Человек разносторонне образованный и одаренный, Потемкин сразу не мог найти себя, ибо, по мнению биографа В. В. Огаркова, в кипучей его натуре «жили часто противоположные крайности, что нередко является признаком людей с дарованиями».

Ведь и выбор военной службы, сделанный им в 1760 году, был тогда еще не окончательным, хотя службе этой с первых дней он отдавался полностью, что сказалось впоследствии, когда пришлось применить на практике все то, чему научился он в лейб-гвардии Конном (впоследствии Кавалергардском) полку в мирное время.

До и после переворота

О государственном перевороте 28 июня 1762 года написано много, однако документов о том, чем конкретно занимался Потемкин и во время подготовки к нему, и в сам тот памятный день провозглашения императрицей Екатерины II, практически не сохранилось, хотя те немногие, что известны, свидетельствуют о том, что он играл далеко не последнюю скрипку…

Уже в первые месяцы своей службы в конной гвардии Потемкин обратил на себя внимание командования и своею прилежностью, и старательностью, и стремлением к совершенствованию знаний военного дела, которые, естественно, у него, еще не нюхавшего пороху, были поначалу невелики. Этот высокий, статный капрал быстро освоил верховую езду. Богатырское его телосложение и прекрасное знание иностранных языков, особенно немецкого, очень пригодились на первых порах.

Вступивший на престол Петр III пригласил в Петербург своего дядю принца Георга Людвига, которого сделал генерал-фельдмаршалом и приписал к конной гвардии. Тут же понадобились адъютанты и ординарцы. Одним из них стал Потемкин, выбранный самим принцем, обожавшим великанов.

Должность ординарца дядюшки российского императора сразу приблизила ко двору, выделила из среды гвардейцев. Вскоре Потемкину был пожалован чин вице-вахмистра. Однако существуют свидетельства, что служба эта не радовала Григория Александровича, не любил он и своего начальника за в лучшем случае равнодушное, а чаще жестокое и бессердечное отношение к русским воинам.

В тот период на Потемкина обратили внимание не только принц и его окружение, но и патриоты, которые были крайне недовольны опруссачиванкем порядков и новым потоком иноземцев, все гуще облеплявших уже не только престол, но и военное ведомство.

В войсках еще жила память о славных победах П. С. Салтыкова и П. А. Румянцева в годы Семилетней войны, результаты которой были сведены на нет одним мановением руки Петра III.

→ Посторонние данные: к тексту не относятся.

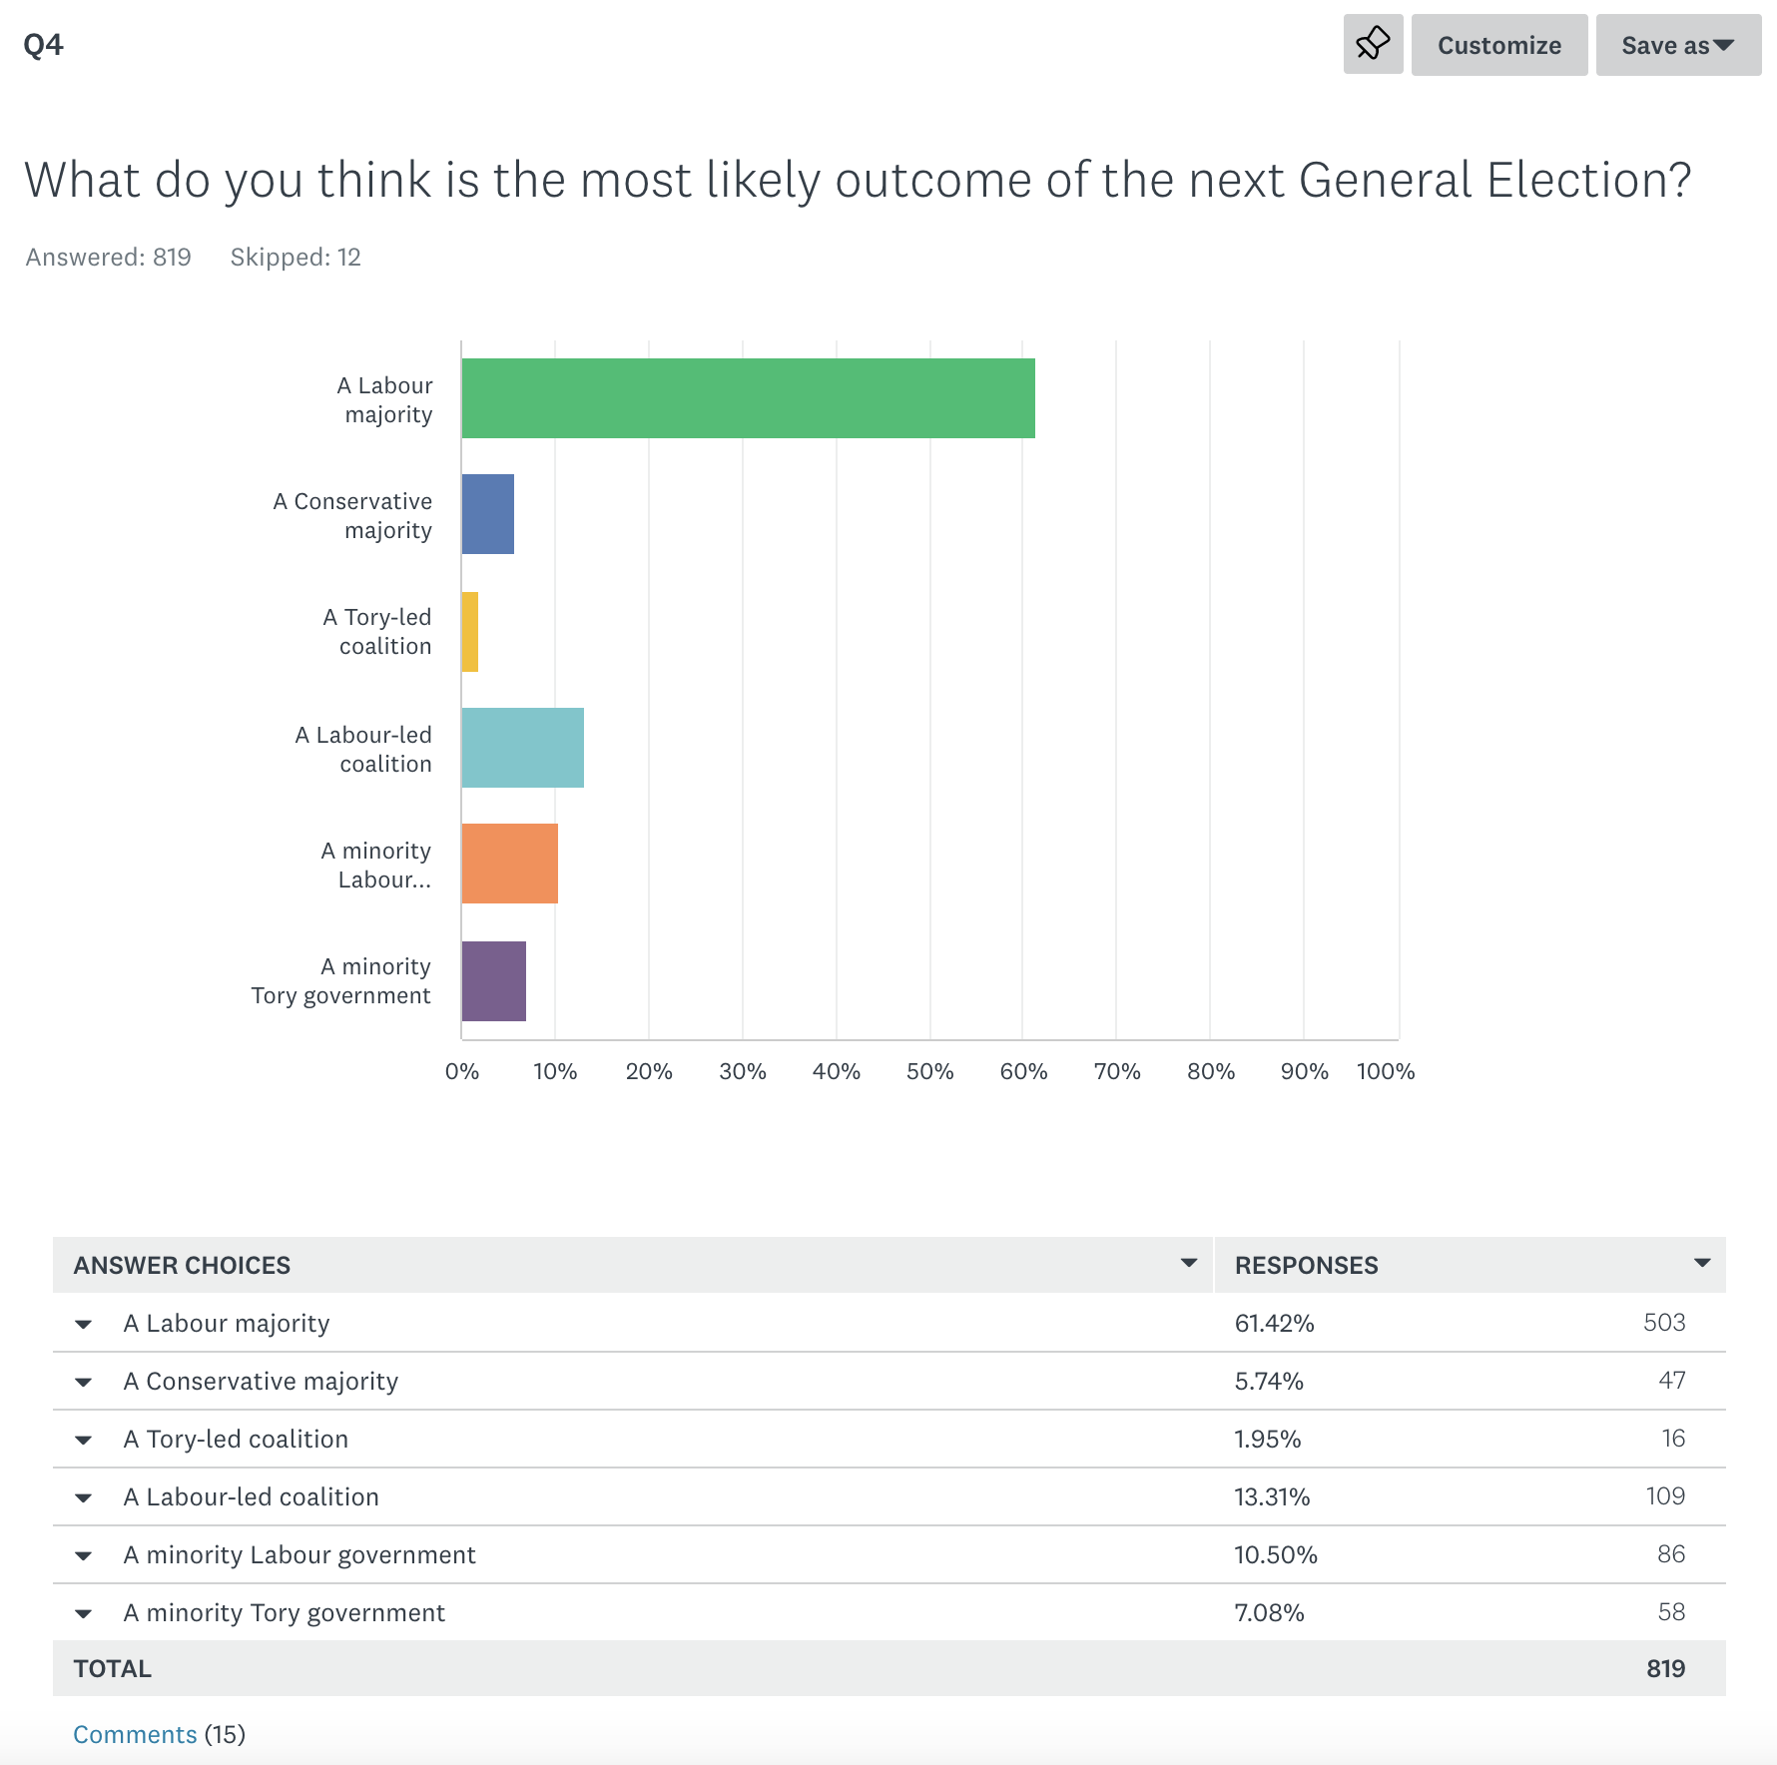The height and width of the screenshot is (1765, 1777).
Task: Click the question title text
Action: 858,181
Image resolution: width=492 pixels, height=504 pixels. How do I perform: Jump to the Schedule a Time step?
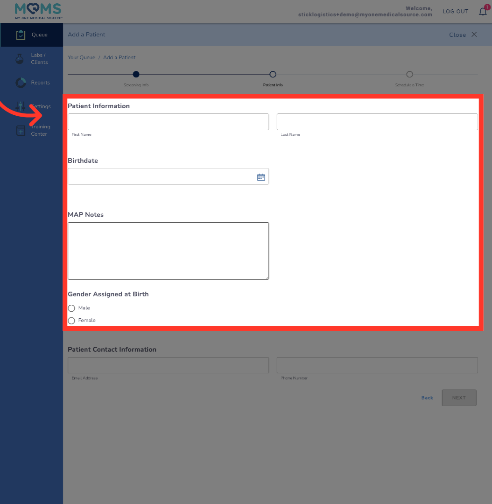click(x=409, y=74)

Падение Петра III было предрешено уже тем, что он с пренебрежением, безразличием, а то и презрением относился к русскому народу, легко расплачивался русской кровью за чуждые России цели, даже выделил целый корпус для защиты Пруссии. Секретарь французского посла в Петербурге К.-К. Рюльер указывает на прямую измену России, на которую Петр пошел еще будучи великим князем:

«Петр… тайно принял чин полковника в его (Фридриха II. Н. Ш.) службе и изменял для него союзным планам. Как скоро сделался он императором, то явно называл его: „Король, мой государь!“».

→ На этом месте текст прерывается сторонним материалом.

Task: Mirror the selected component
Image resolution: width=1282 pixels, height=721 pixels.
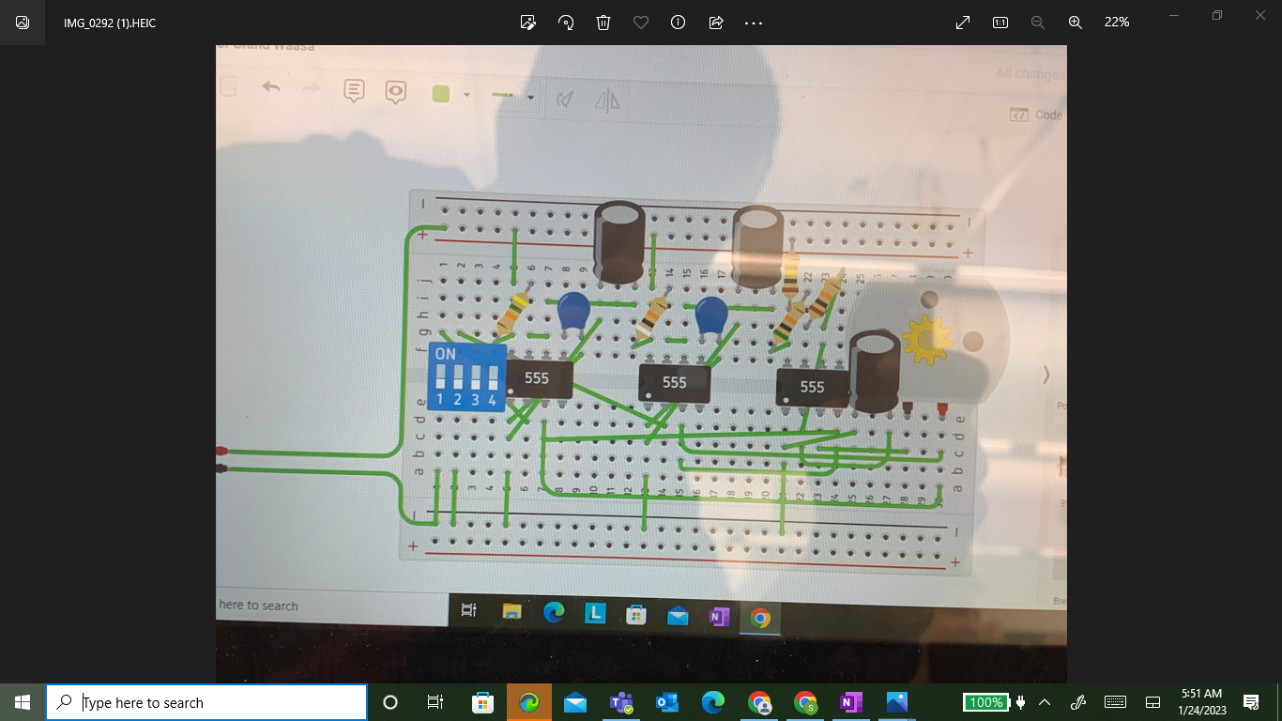Action: coord(608,101)
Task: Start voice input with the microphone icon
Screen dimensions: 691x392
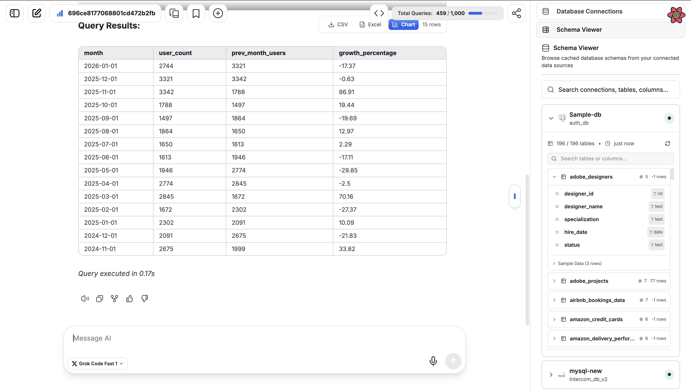Action: click(x=433, y=361)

Фридрих II, наголову разбитый русскими в Семилетней войне и уже заявлявший: «Как суров, печален и ужасен конец моего пути…», вдруг, по восшествии на престол Петра III, не только получил обратно все потерянное, но, как уже говорилось, стал решать свои цели при помощи русских штыков.

Фридрих отметил собачью преданность императора чином генерала прусской армии…

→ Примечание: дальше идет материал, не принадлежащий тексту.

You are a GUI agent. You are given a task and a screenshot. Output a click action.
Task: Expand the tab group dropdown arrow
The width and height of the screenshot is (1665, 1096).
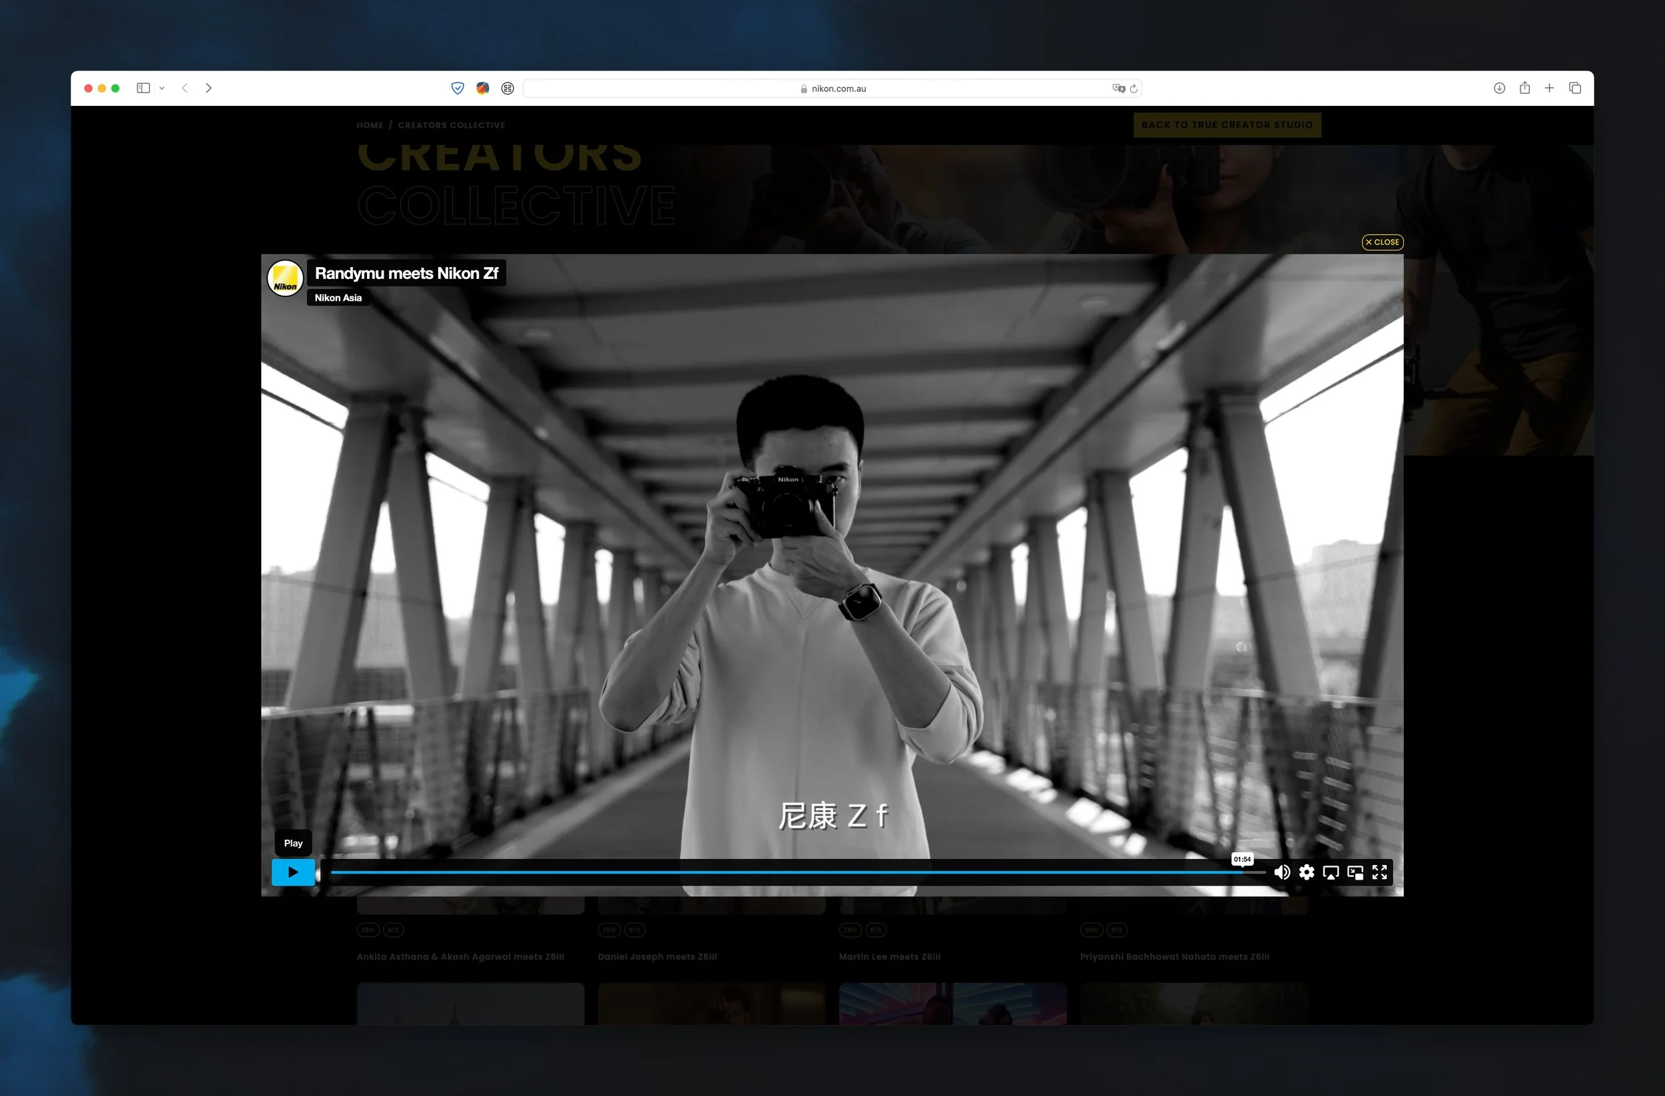[x=162, y=88]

Все это переполнило чашу терпения, и гвардейцы, хорошо помнившие о другом перевороте, о возведении на престол Елизаветы Петровны в ночь на 25 ноября 1741 года, видели одну возможность спасти Россию от полного разграбления.

Уже после свершения переворота императрица Екатерина II рассказывала в одном из писем к Станиславу Понятовскому, что узел секрета находился в руках троих братьев Орловых, кроме которых в тайну были посвящены около сорока офицеров и примерно десять тысяч солдат к унтер-офицеров.

О предыстории же событий она писала так:

«Уже шесть месяцев, как замышлялось мое восшествие на престол. Петр III потерял ту малую долю рассудка, какую имел. Он во всем шел напролом; он хотел сломить гвардию, он вел ее в поход для этого; он заменил бы ее своими голштинскими войсками, которые должны были оставаться в городе. Он хотел переменить веру, жениться на Л. В. (Елизавете Воронцовой. — Н. Ш.), а меня заключить в тюрьму. В день празднования мира (с Пруссией. — Н. Ш.), сказав мне публично оскорбительные вещи за столом, он приказал вечером арестовать меня. Мой дядя, принц Георг, заставил отменить приказ.

С этого дня я стала прислушиваться к предложениям, которые мне делались со времени смерти императрицы…»

Ар. Н. Фатеев в книге «Потемкин-Таврический» писал, что Григорию Александровичу нелегко было разобраться в обстановке при дворе, однако, как прибавляет он, «скоро разобрались в достоинствах Потемкина сотоварищи по гвардии». О роли его в подготовке к перевороту сохранилось очень мало данных, однако те, что имеются, свидетельствуют о серьезной роли Григория Александровича. Привлеченный к готовящемуся делу Орловыми, он принял всем сердцем замысел. На одном из важных этапов событий 28 июня 1782 года, он, действуя смело и решительно, убедил солдат, сомневающихся в законности творимого, присягнуть императрице.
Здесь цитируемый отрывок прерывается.